Invece questo immenso margine è stato sprecato in spese improduttive e, conseguentemente, in nuovo debito.
Dal 2000 la spesa pubblica, in calo dal 1996, ha ripreso a crescere con un tasso superiore al risparmio derivante dai tassi di interesse generati dall’Euro, principalmente a causa della riforma del titolo V della Costituzione (la riforma delle competenze delle Regioni).
Il bilancio della storia è impietoso: la condizione in cui oggi ci troviamo dimostra che questa maggiore spesa non ha affatto generato né un evidente miglioramento dei servizi, né la crescita che sarebbe stato lecito attendersi. Nonostante le tasse in continua e irrefrenabile ascesa la spesa pubblica ha continuato a salire a livelli di rischio.
Quando nel 2011 la situazione economica europea è precipitata l’Italia è stata colpita subito dopo la Grecia proprio a causa delle bassissime difese immunitarie. Il sistema Italia non è stato ritenuto affidabile dei mercati che hanno preteso che il rischio del fallimento del nostro paese fosse premiato in termini di tassi di interesse. Questa e solo questa è la ragione dell’ascesa dello spread fino alla soglia ormai storica di 574 punti base (5,75% rispetto ai tassi tedeschi). Quanto tutto ciò accadeva il rapporto debito/PIL italiano era al 124%. Oggi è al 134%. La carica batterica dell’organismo Italia è, quindi, ancora più elevata di quanto non fosse nel 2011.
Se questa è la vera storia del pre e del post Euro è altrettanto evidente che la soluzione non può essere data dall’abbandono della moneta unica.
Il mondo, dagli anni ’90 ad oggi, è cambiato e la globalizzazione ha fatto si che la catena produttiva dei beni di quotidiano consumo diventasse mondiale. Oggi tanto i beni tecnologi di consumo – tipicamente un cellulare – quanto i beni più tradizionali – per esempio uno spazzolino da denti – hanno componenti provenienti da diversi paesi e sono destinati al commercio planetario. I beni non hanno più una patria.

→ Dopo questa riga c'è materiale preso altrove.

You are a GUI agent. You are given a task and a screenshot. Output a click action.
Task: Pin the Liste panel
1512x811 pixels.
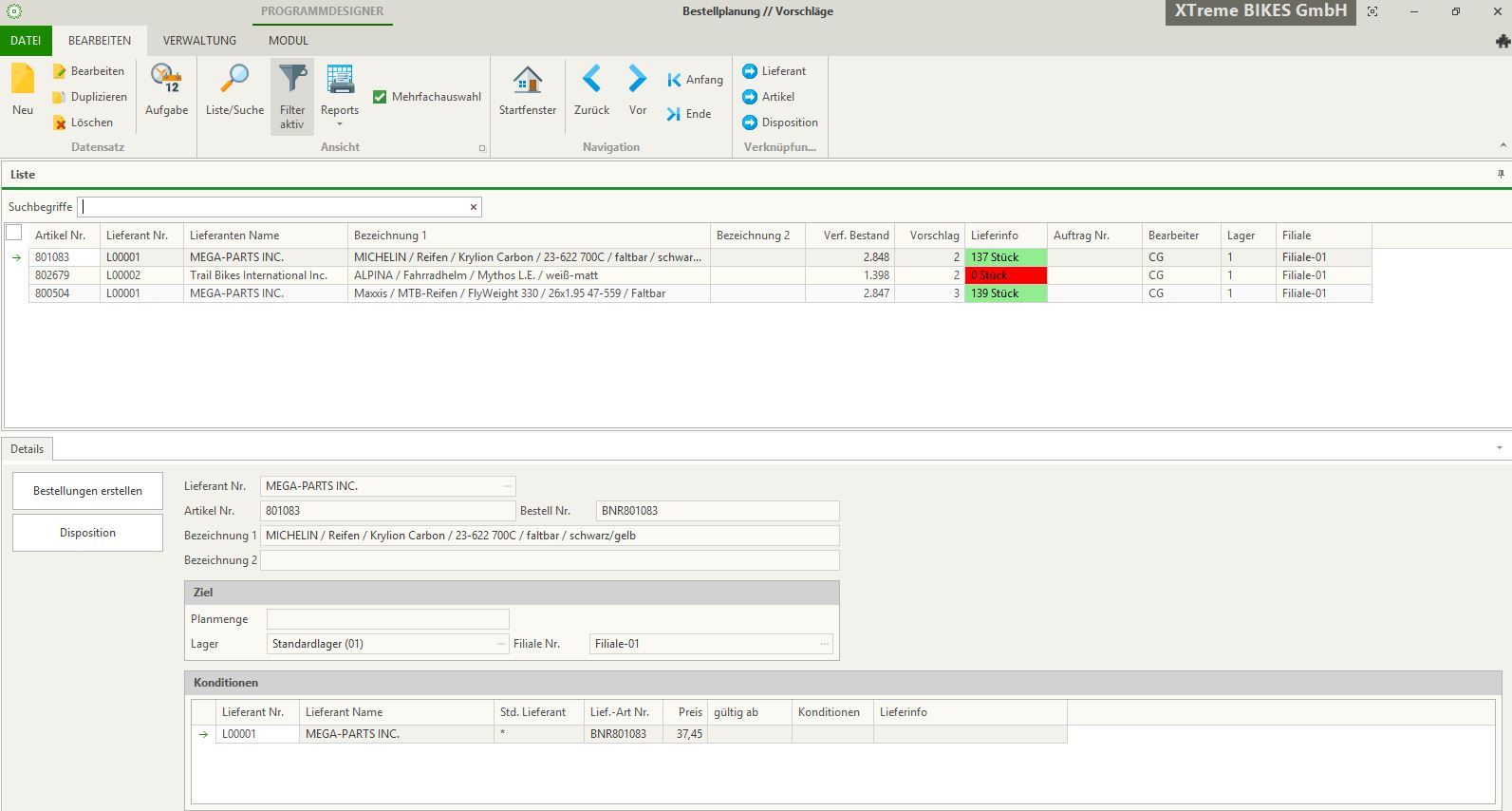click(1501, 175)
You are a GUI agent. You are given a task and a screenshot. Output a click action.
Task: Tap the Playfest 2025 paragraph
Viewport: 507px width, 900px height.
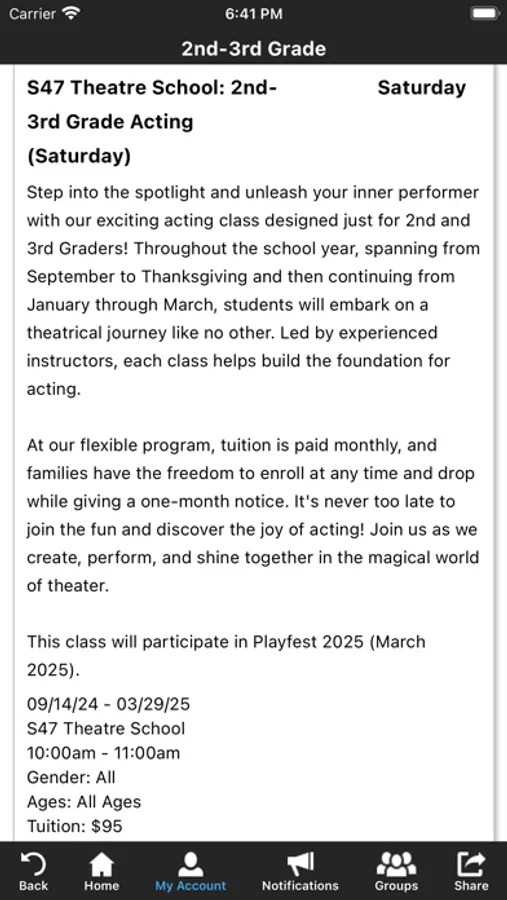coord(226,655)
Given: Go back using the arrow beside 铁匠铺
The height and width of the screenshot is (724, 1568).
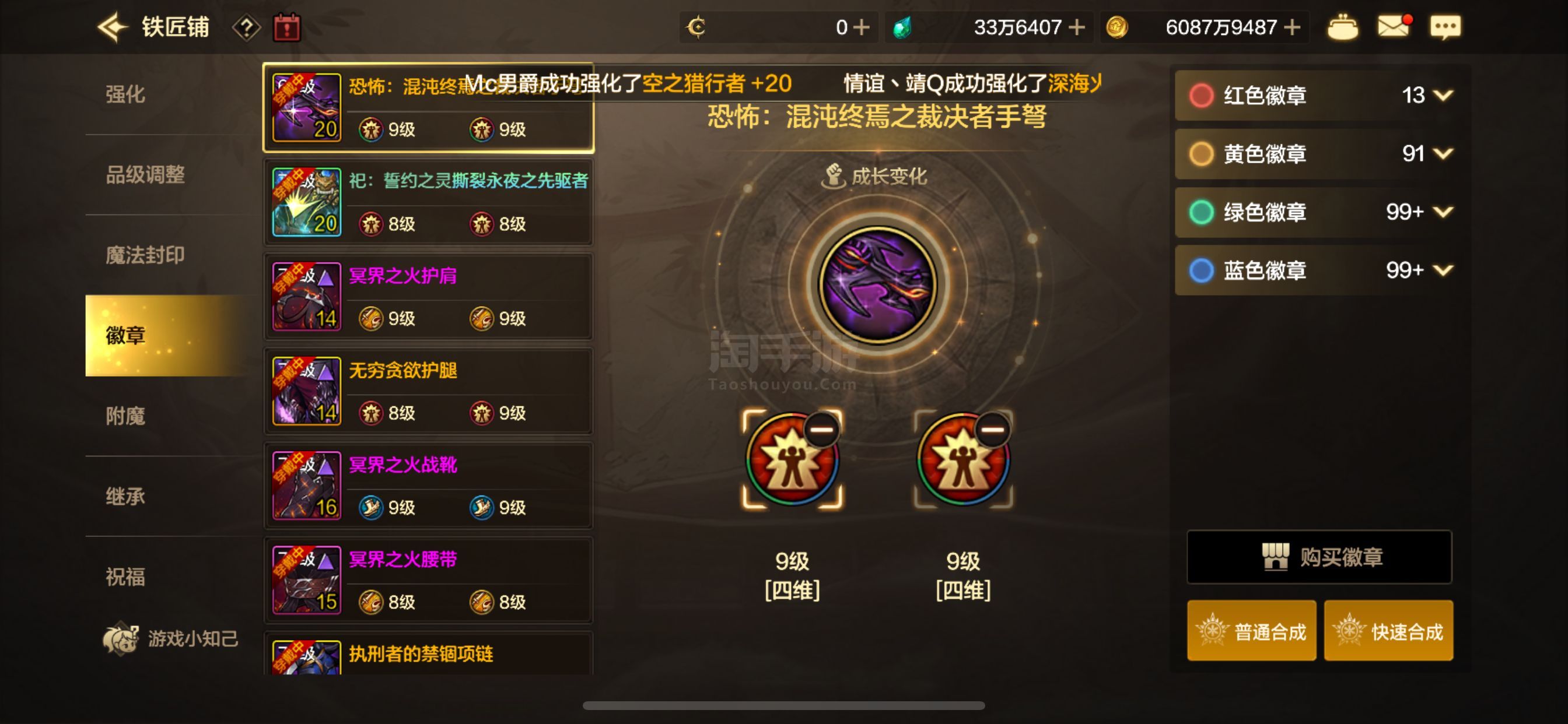Looking at the screenshot, I should point(112,27).
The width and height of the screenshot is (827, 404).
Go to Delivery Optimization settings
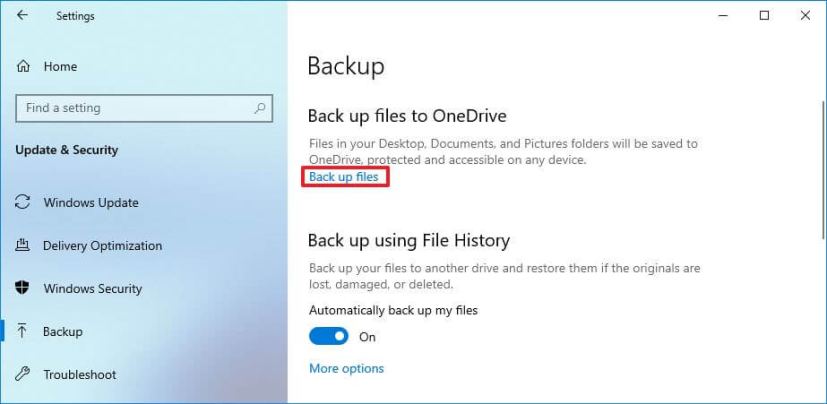click(102, 246)
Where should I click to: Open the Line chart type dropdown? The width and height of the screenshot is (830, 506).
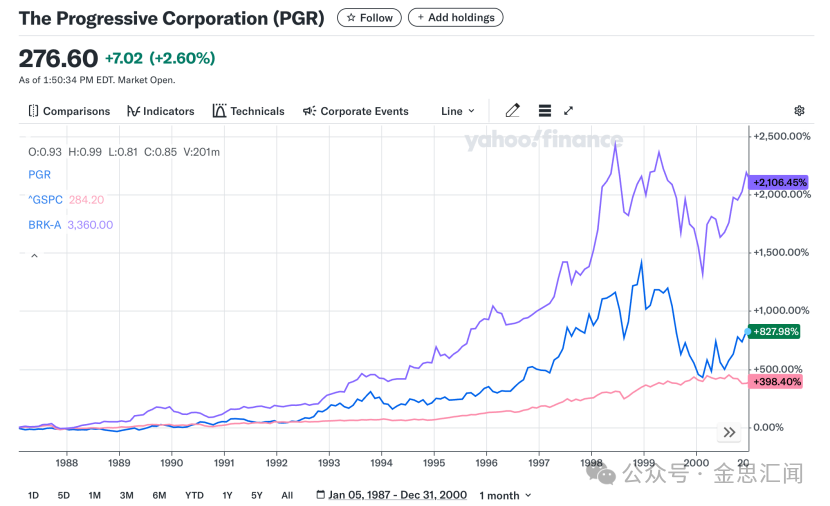pos(458,111)
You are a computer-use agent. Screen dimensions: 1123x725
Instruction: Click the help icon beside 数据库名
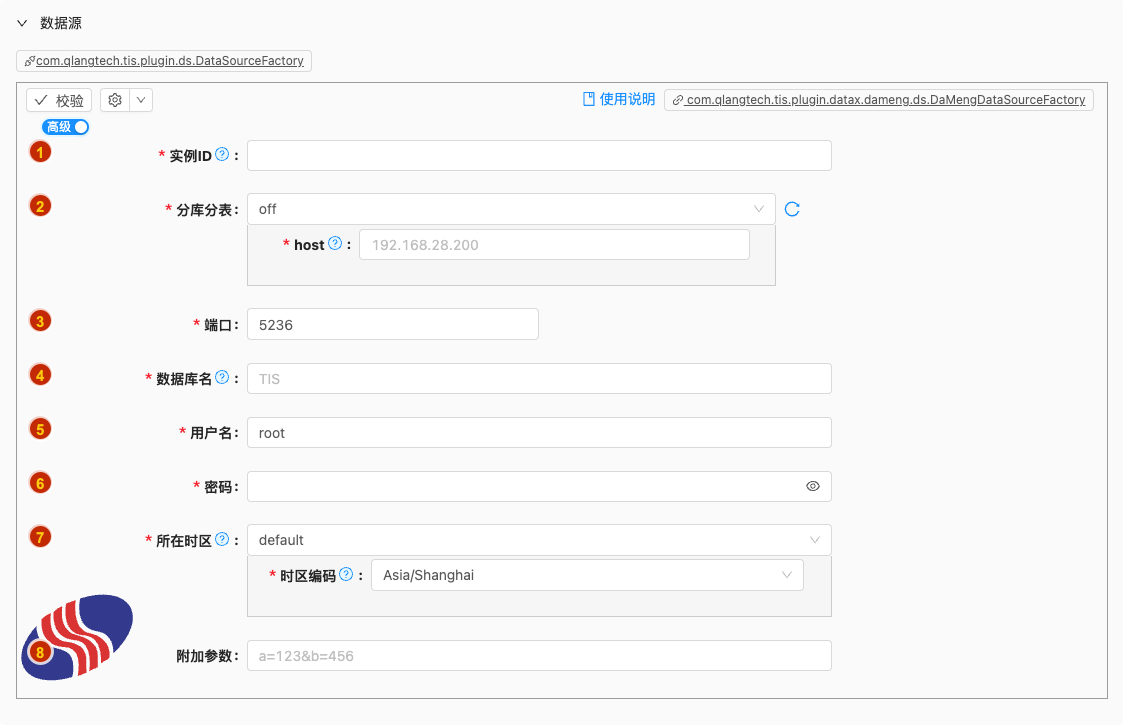(x=222, y=378)
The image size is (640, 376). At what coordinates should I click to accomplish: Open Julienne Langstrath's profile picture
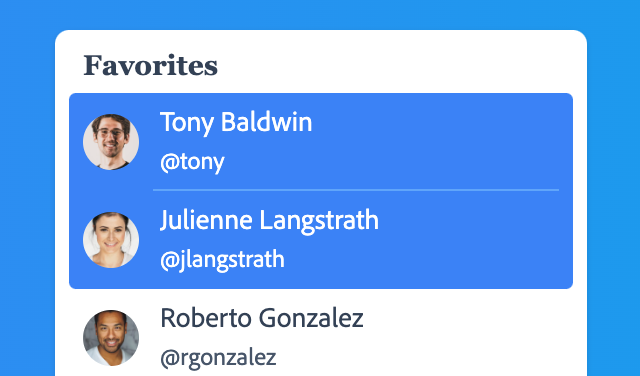[x=111, y=240]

L’Italia contribuisce a questa catena mondiale in maniera molto più significativa di quanto non produca interamente dentro i propri confini.
In questo contesto, uscire dall’Euro per svalutare la futura moneta italiana avrebbe poco senso. Per molti dei prodotti esteri assemblati con componenti italiani il prezzo resterebbe determinato dalla domanda mondiale. Una macchina tedesca non sarebbe venduta negli Stati Uniti ad un prezzo minore né in un numero maggiore di unità se la componentistica italiana costasse meno. Della svalutazione, in casi simili, si avvantaggerebbe l’impresa tedesca, non quella italiana.
Senza contare che, a colpi di svalutazioni, l’Italia dovrebbe entrare in competizione con paesi come la Cina, che hanno un costo dei fattori produttivi talmente basso da non rendere nemmeno ipotizzabile una lotta dei prezzi al ribasso da parte nostra.
Peraltro, la svalutazione porterebbe all’inflazione e tutti i prodotti importati diverrebbero più costosi. L’inflazione salirebbe e colpirebbe, come di consueto, le fasce di popolazione più povere, che destinato il loro reddito al consumo di beni di prima necessità e non hanno lussi da tagliare.
Infine, il debito pubblico in mano a soggetti esteri dovrebbe comunque essere pagato e resterebbe denominato in Euro. Sarebbe un salasso pagare con la nuova moneta svalutata un debito denominato in Euro. O forse vogliamo pensare che l’Italia potrebbe permettersi anche di rinnegare il suo debito?
In definitiva, la soluzione di abbandonare l’Euro non è affatto una soluzione.
L’unica cosa da fare è rimboccarsi le maniche, fare le riforme giuste con i ristretti margini che ormai ci sono dati e trovare la strada dello sviluppo puntando sulla formazione sull’innovazione e sulla qualità.